*The task*: Copy the rows verbatim, beginning at the line with "You are a GUI" and continuing through the line with "pyautogui.click(x=2009, y=306)".

*Dataset*:
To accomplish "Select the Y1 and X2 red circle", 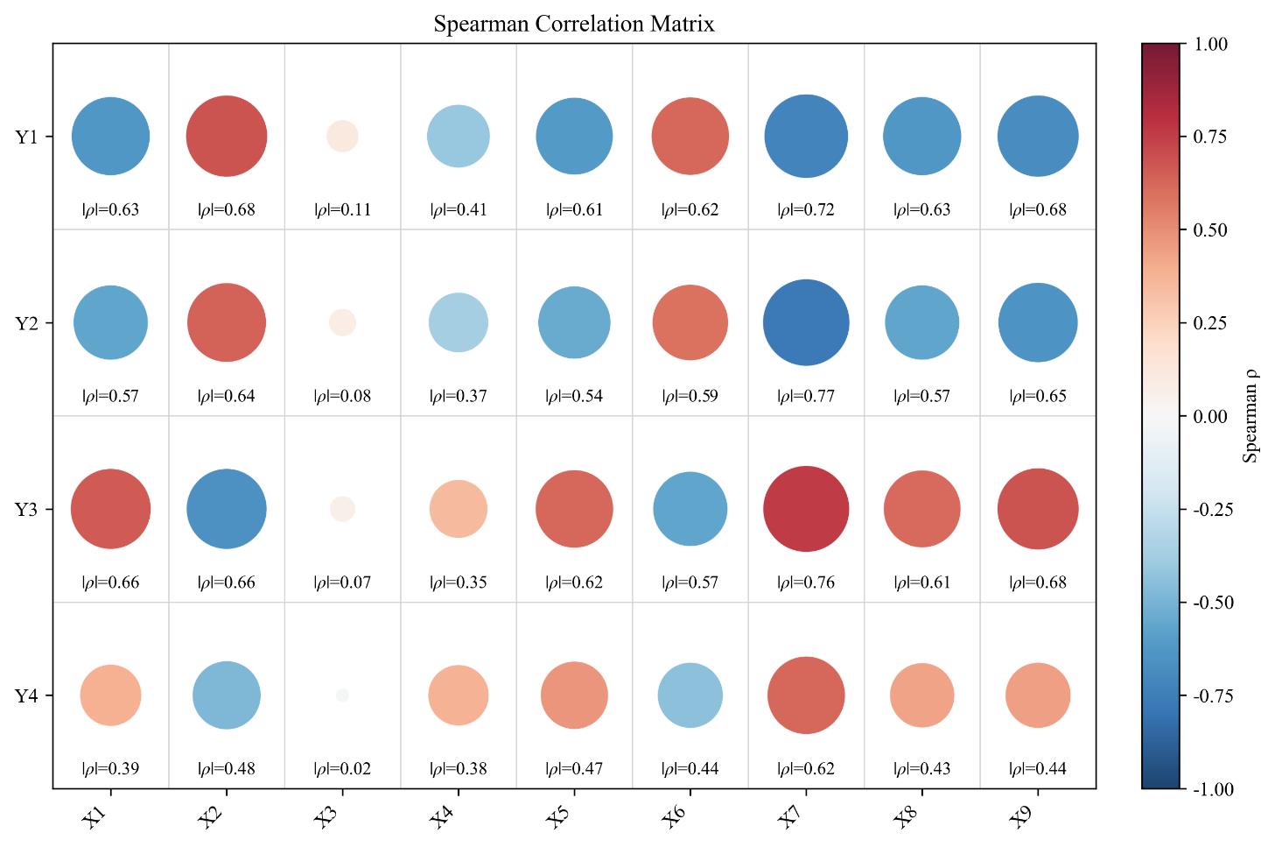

* * *

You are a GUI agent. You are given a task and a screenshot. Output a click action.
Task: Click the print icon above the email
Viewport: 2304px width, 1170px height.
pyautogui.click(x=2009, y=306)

*Written response*:
You are a GUI agent. You are given a task and a screenshot. Output a click action.
Task: Click the print icon above the email
Viewport: 2304px width, 1170px height.
pyautogui.click(x=2009, y=306)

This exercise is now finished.